If a cheap, stable and efficient way could be found to produce hydrogen from water, a hydrogen-fuel economy could finally become a reality.

Scientists at KTH Royal Institute of Technology in Stockholm now report that they have unlocked one major barrier to exploiting this renewable energy source.

Because the best-performing catalysts for electrochemical oxidation, or "water splitting", are expensive precious metals, the research team led by KTH Professor Licheng Sun is one of many worldwide searching for cheaper alternatives. Sun had earlier developed molecular catalysts for water oxidation with an efficiency approaching that of natural photosynthesis.

Last week his team reported in Nature Communications that it has discovered that a new material composed of common earth-abundant elements could be used as a catalyst for water splitting, which could help change the economics of large scale hydrogen fuel production.

Researcher Ke Fan says that the new material is a monolayered double hydroxide involving nickel and vanadium, which offers a state-of-art electrocatalyst for water oxidation. The low-cost, highly efficient nickel-vanadium monolayer outperforms other electrocatalysts that are composed of non-precious materials, Fan says. And it offers a competitive, cheap alternative to catalysts that rely on more expensive, precious materials, such as iridium oxide (IrO2) or ruthenium oxide (RuO2).

"This is the first time that the metal, vanadium, has been used to dope nickel hydroxide to form a water oxidation catalyst, and it works very well — even beyond our expectations," Fan says. "No doubt this material can greatly expand the scope of non-precious metal elements of electrocatalysts, and it opens new areas for water splitting."

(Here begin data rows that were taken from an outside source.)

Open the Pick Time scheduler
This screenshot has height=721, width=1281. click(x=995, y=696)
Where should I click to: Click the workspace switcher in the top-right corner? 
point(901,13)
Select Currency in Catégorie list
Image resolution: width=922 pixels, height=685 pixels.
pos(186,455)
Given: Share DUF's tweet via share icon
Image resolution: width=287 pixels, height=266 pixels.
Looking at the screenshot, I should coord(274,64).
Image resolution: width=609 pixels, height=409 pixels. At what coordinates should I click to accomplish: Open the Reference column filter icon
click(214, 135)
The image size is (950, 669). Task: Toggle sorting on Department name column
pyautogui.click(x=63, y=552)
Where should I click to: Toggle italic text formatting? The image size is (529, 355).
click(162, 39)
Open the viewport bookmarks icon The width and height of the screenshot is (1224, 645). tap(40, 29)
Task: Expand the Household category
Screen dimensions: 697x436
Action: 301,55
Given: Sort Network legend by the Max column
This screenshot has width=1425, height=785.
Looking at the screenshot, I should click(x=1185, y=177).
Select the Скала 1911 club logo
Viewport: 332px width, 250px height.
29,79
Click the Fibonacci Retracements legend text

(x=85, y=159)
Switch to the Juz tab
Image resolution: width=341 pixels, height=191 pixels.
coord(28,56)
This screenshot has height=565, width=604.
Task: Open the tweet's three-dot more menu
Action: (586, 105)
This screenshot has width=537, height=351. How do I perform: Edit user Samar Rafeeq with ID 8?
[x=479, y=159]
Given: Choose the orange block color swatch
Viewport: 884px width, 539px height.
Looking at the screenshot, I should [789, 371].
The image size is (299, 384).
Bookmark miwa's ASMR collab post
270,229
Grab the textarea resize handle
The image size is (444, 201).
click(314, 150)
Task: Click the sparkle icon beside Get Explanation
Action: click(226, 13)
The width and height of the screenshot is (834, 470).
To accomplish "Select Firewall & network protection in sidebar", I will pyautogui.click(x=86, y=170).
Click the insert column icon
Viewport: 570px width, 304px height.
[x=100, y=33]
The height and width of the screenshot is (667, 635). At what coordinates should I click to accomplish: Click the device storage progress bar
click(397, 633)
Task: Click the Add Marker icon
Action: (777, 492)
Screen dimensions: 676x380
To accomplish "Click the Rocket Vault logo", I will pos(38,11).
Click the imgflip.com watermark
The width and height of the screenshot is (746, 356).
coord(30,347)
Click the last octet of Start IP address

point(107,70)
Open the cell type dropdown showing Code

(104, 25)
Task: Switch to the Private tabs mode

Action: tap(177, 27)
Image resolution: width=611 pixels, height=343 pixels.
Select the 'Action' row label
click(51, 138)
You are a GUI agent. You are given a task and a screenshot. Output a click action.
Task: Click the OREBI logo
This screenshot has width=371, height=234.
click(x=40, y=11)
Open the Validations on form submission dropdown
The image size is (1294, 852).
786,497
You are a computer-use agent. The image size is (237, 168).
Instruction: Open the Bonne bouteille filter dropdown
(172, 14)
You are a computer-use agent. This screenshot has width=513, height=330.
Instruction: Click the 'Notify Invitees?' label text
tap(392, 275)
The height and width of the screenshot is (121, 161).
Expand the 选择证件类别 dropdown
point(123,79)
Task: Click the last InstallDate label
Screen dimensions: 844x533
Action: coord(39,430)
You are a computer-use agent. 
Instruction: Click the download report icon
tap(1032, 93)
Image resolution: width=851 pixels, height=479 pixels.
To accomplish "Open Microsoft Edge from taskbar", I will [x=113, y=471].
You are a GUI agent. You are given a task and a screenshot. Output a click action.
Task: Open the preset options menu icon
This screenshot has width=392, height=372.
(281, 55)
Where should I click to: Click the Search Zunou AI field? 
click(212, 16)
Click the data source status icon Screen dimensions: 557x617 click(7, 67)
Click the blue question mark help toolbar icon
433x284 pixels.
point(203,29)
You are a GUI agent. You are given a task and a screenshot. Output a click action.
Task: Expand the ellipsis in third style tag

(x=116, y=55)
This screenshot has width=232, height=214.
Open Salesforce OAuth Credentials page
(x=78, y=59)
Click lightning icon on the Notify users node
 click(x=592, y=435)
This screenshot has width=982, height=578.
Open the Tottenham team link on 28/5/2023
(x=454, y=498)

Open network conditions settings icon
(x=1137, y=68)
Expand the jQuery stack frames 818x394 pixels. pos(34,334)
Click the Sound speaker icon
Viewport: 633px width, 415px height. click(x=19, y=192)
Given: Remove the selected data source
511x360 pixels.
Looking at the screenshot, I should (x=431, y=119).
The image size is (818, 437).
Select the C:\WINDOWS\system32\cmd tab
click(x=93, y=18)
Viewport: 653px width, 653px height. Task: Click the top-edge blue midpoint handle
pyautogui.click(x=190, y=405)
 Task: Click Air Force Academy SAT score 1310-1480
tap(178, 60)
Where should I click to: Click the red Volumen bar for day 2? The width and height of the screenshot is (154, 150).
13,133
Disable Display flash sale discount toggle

One possibility the discovery raises is large-scale production of hydrogen fuel using Sun's catalyst.

The material possesses a layered structure with monolayer nickel-vanadium oxygen polyhedron connected together with a thickness below 1 nanometer, says researcher Hong Chen.

"This monolayer feature not only increases the active surface area, but also enhances the electron transfer within the material," Chen says.

Sun expects the research to “open a new area of low-cost water oxidation catalysts, featuring stability and efficiencies that equal or even surpass some of today’s best catalysts including RuO2 and IrO2.”